Lascars in Greenwich Park 1836 detail

With Greenwich Park only a short distance downstream from Deptford, it’s perhaps not surprising that it would have attracted sailors from around the world looking for some green space when their ships were in the Dockyard.  Residents of Greenwich would have seen people from many different nations and been intrigued by the novelty of their language, culture and dress.  Not surprisingly, the papers of the day reported some of the more newsworthy stories, especially where the police and courts were concerned.

One such story is from 1836 and involves a group of Lascar sailors who found themselves stuck in Deptford Dockyard for some months waiting for their ship to be ready to sail.   They had first arrived in Portsmouth in early March aboard the ‘Liverpool’, a ship of war with 74 guns and a crew of 6 officers, 35 European seamen and 180 Lascars.  This was a gift to King William IV from the Imaum of Muscat (Oman), an ally of Britain, who controlled an empire around the Persian Gulf.  The ship was renamed the ‘Imaum of Muscat’ in recognition of the gift, which also included horses, cows, buffaloes and oxen.   While the crew waited for a return voyage, they were housed in the Old Custom House in Portsmouth and supplied with warm clothes, blankets, food and cooking facilities.



The ‘Imaum’ in Muscat Harbour 1836. Tim Thompson.

In April, the papers reported that the King intended to present the Imaum with a gift of the yacht ‘Prince Regent’, which was in dock at Deptford, in return for the ‘Liverpool’.  

On 14th May, about 100 of the Lascars arrived in Deptford on the ‘Salamander’ ready to sail the ‘Prince Regent’ back to Muscat.  While the ship was being repaired and refitted, they were housed in the hulk of the ‘Investigator’.   The fitting of the yacht included installing a seraphine – a musical instrument – in the state cabin and much gilding as a gift to the Imaum.  It was not until 4 months later in early October that it was finally ready to leave Deptford for Portsmouth.     


With so much time on their hands, it must have been difficult to fill their days.  Pay for the Lascars was low, only about 5% of a British sailor, so there wouldn’t have been much money to spend on any leisure activities.  Greenwich Park in summer would have been an attractive destination.   It was in July that the activities of our Lascar sailors came to the attention of the local paper - the West Kent Guardian - when an anonymous contributor, ‘Q’, wrote a letter to the editor.  
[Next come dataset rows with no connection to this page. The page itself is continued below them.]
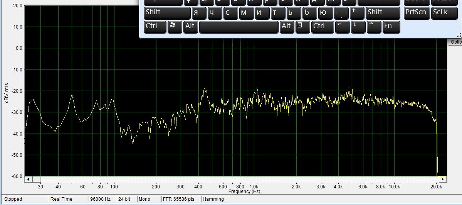Toggle the Fn key
Viewport: 462px width, 205px height.
391,26
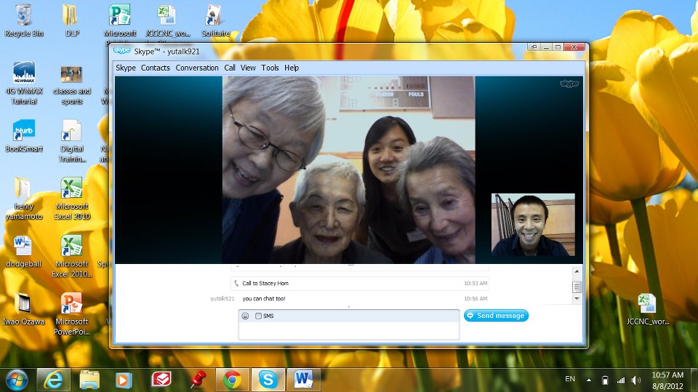Viewport: 698px width, 392px height.
Task: Open Windows Media Player from the taskbar
Action: 124,379
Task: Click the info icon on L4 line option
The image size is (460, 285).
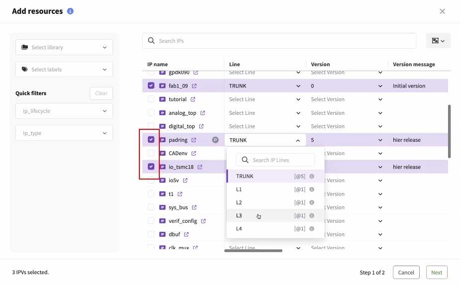Action: pyautogui.click(x=312, y=229)
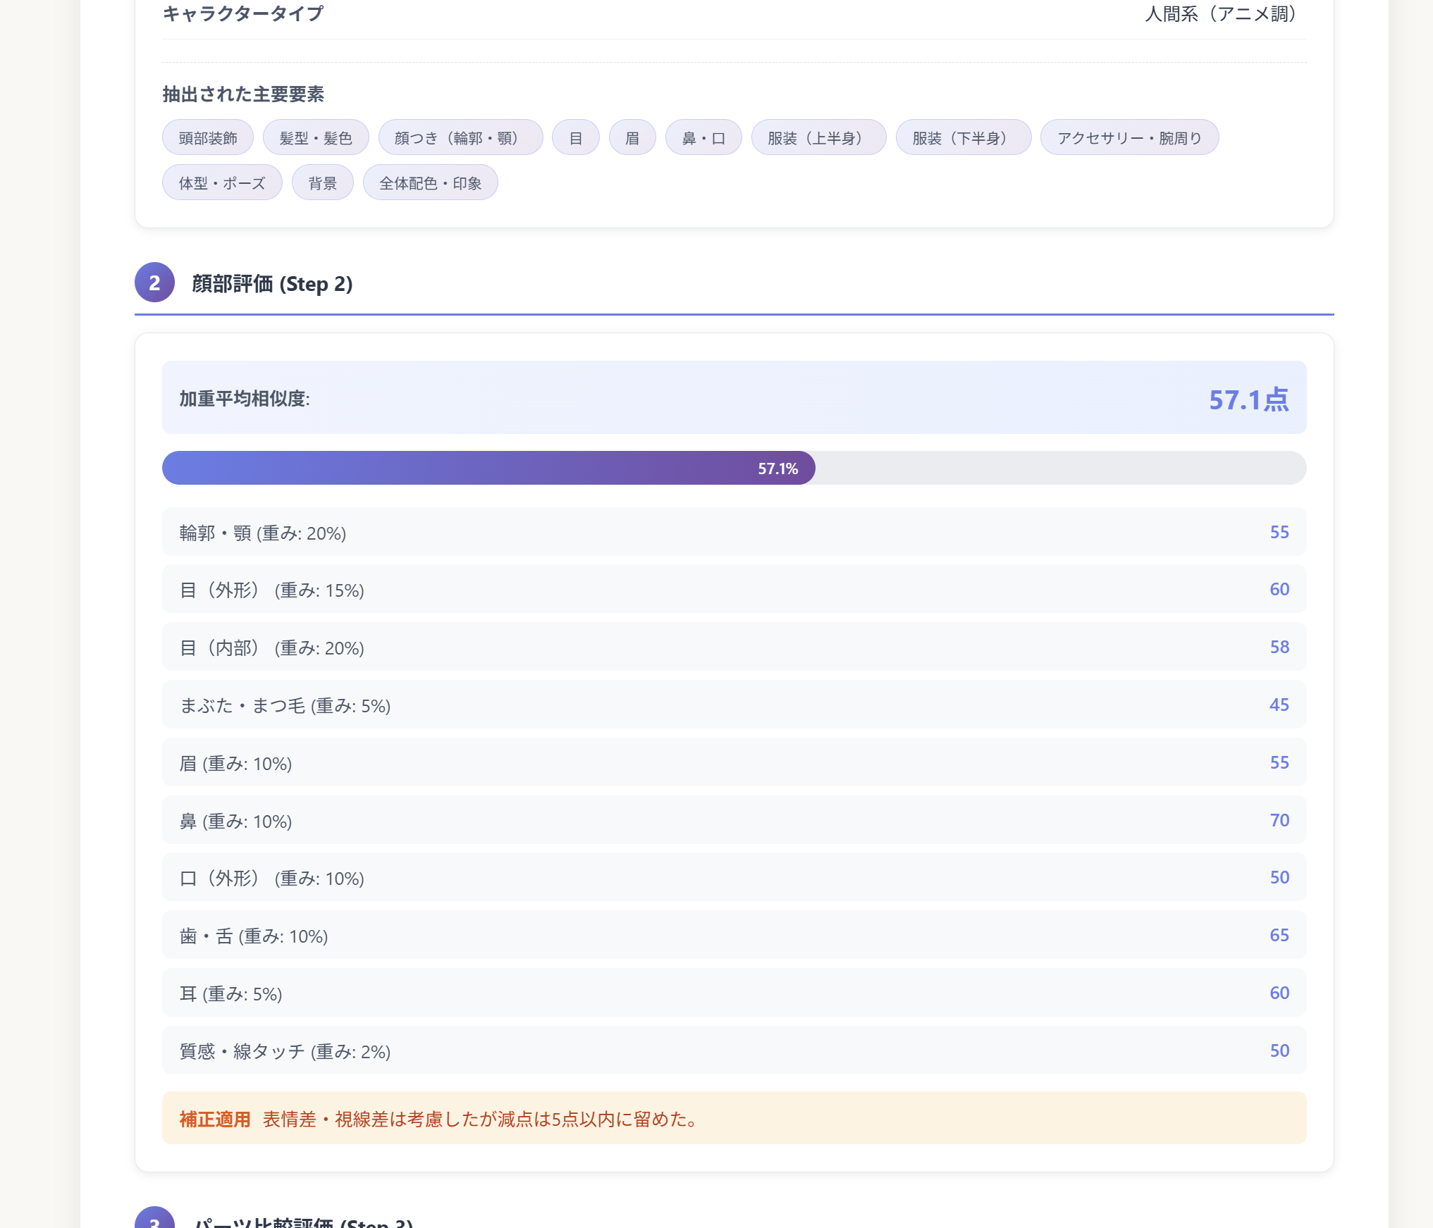Click the 鼻 (重み: 10%) row
This screenshot has height=1228, width=1433.
coord(733,820)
S/he describes the scene, saying that the crew were ‘in the habit of meeting in the evening in Greenwich Park and there playing some of their national games, to the great amusement of the inhabitants of the town….’   He ‘found them sitting in groups of 6 or 8 on a lawn just at the back of the keeper’s house where they usually met’.  He discovered they were waiting for their band, ‘being determined to show the English what they could do’.  About 200 people had gathered to watch and the band could be heard approaching at about 7.45pm. However, they were suddenly stopped and ordered out of the Park to the Heath by the park keeper.  

The writer of the letter questioned whether the park keeper had the authority to do this and thought that the Park Ranger, HRH Princess Sophia Matilda would not have supported his action.  He felt that it gave a bad opinion on our politeness, considering the friendly errand they came on, and that should be allowed to continue their recreations for the short time they were here.

The editor strongly supports this point of view and reserves his strongest comments for the park keeper and his actions – ‘what a happy fellow must he be ….. let him peruse (this letter) and undoubtedly will he feel that of all the curs that ever yelped in office, he is the head of the kennel’. He goes on to refer to him as an ‘ignorant whipper-snapper’ and a ‘shrivelled-skinned, dried-up piece of human wicker-work’ who had the power ‘to create in these sons of the east a belief that people in England are driven from public parks like so many dogs’.

The editor concludes by hoping that HRH Princess Sophia will take steps to ensure that the men are convinced that ‘England is not such a brutal country’, and that the Park is open to them as a place of recreation while they are here in this country.

It is not recorded what happened, if anything as a result of this letter or editorial.  Let’s hope the seemingly officious park keeper saw the error of his ways and our Lascar sailors were allowed to continue their games and music in front of the curious crowds.